Detroit prog quartet TILES has issued the first in a series of in-depth video interviews with the band on their expansive Pretending 2 Run double-album, out now on Laser’s Edge. The series contains five segments, covering everything from inception to execution on the incredibly ambitious album.
See the first part of TILES’ Pretending 2 Run interviews RIGHT HERE.
TILES‘ Pretending 2 Run features a plethora of guest appearances, including the first recorded music with both Mike Portnoy (The Winery Dogs, Flying Colors, Dream Theater) and his son Max (Next To None), as well as well as music from Ian Anderson (Jethro Tull), Adam Holzman (Steven Wilson), Mike Stern (Miles Davis), Colin Edwin (Porcupine Tree) and Kim Mitchell. The record was produced by Terry Brown (Rush, Fates Warning) and is finished with artwork by Hugh Syme (Iron Maiden, Rush, Dream Theater).
TILES performs in their hometown tonight supporting King’s X at the Token Lounge in Detroit. Additional live performances will be announced in the near future.

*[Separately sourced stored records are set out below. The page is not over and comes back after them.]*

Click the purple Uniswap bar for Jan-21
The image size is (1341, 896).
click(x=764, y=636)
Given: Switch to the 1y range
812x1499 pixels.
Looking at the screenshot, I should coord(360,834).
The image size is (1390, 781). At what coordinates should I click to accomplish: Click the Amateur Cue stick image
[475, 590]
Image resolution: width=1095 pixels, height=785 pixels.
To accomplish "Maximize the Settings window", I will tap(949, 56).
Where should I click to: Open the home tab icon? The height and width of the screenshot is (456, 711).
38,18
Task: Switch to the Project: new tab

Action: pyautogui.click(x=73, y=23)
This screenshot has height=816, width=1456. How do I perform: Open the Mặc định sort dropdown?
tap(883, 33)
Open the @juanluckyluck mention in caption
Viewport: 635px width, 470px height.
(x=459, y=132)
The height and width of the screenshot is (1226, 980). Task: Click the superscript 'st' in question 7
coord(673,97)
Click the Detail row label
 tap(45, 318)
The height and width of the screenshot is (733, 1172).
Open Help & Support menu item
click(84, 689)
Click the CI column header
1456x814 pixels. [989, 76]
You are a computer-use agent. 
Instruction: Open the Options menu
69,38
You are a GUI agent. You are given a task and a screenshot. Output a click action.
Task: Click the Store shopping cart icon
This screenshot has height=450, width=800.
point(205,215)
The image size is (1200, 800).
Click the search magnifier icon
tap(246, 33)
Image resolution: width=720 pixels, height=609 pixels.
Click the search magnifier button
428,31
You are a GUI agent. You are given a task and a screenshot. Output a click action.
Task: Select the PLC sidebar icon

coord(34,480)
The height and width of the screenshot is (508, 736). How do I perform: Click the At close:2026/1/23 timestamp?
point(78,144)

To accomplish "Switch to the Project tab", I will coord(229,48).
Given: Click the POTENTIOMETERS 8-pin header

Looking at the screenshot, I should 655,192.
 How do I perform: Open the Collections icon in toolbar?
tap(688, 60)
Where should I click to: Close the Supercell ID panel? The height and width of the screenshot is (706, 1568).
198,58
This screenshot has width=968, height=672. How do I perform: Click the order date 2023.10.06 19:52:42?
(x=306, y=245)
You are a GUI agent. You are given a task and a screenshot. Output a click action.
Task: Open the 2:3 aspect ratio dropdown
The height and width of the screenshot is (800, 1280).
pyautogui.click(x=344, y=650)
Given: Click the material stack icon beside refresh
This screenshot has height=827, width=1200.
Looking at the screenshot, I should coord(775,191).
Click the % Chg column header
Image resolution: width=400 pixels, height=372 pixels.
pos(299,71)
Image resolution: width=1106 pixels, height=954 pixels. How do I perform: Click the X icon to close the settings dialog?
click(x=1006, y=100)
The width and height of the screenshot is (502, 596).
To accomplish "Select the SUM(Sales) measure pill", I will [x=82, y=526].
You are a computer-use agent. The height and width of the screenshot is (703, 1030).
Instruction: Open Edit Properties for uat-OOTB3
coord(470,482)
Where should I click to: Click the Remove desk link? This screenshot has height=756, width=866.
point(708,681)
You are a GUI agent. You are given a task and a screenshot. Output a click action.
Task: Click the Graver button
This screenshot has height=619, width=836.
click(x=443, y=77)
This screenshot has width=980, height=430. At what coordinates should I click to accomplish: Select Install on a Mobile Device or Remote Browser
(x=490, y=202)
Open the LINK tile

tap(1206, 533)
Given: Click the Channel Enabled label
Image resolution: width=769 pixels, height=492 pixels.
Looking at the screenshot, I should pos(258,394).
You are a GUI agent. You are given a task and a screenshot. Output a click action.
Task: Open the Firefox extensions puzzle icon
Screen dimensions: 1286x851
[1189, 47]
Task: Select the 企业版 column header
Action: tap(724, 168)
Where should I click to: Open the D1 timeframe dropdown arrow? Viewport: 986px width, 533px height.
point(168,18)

9/30/2016 Token Lounge – Detroit, MI w/ King’s X, King Of Spade
Released in April through the Laser’s Edge Group, Pretending 2 Run is sitting comfortably in the Top 20 of many monthly readers’ polls throughout Europe and is being hailed as one of 2016’s best Prog albums. PROG issued, “the Detroiters really turn up the heat,” calling the band’s delivery, “imaginative, expansive, colorful, diverse and more satisfying than ever.” Classic Rock claims, “whoever invests their time into Pretending 2 Run will have enjoyed every single second.” All Music stated, “Who says the concept album is dead? Brilliant.” Progression Magazine rated the record 4/5 including, “This album clearly sounds as if it took years to make. ‘Shelter In Place’… ranks as one of the strongest, most memorable tunes in the band’s catalog.” Sea Of Tranquility’s 4.5/5 review boasts, “In a year when we’ve seen two longtime prog veterans, Dream Theater and TILES, release lengthy concept albums, I have to give TILES the nod as the more successful of the two…” Music Connection’s review includes, “they’ve upped the ante by giving the listener a double disc with an engaging storyline, meticulously arranged string and choral pieces, sweet vocal harmonies and tuneful jam-based rock, fusion and world beat sounds,” and About.com’s 4/5 review said, “Pretending 2 Run gives prog rock fans everything they could want in a big album.”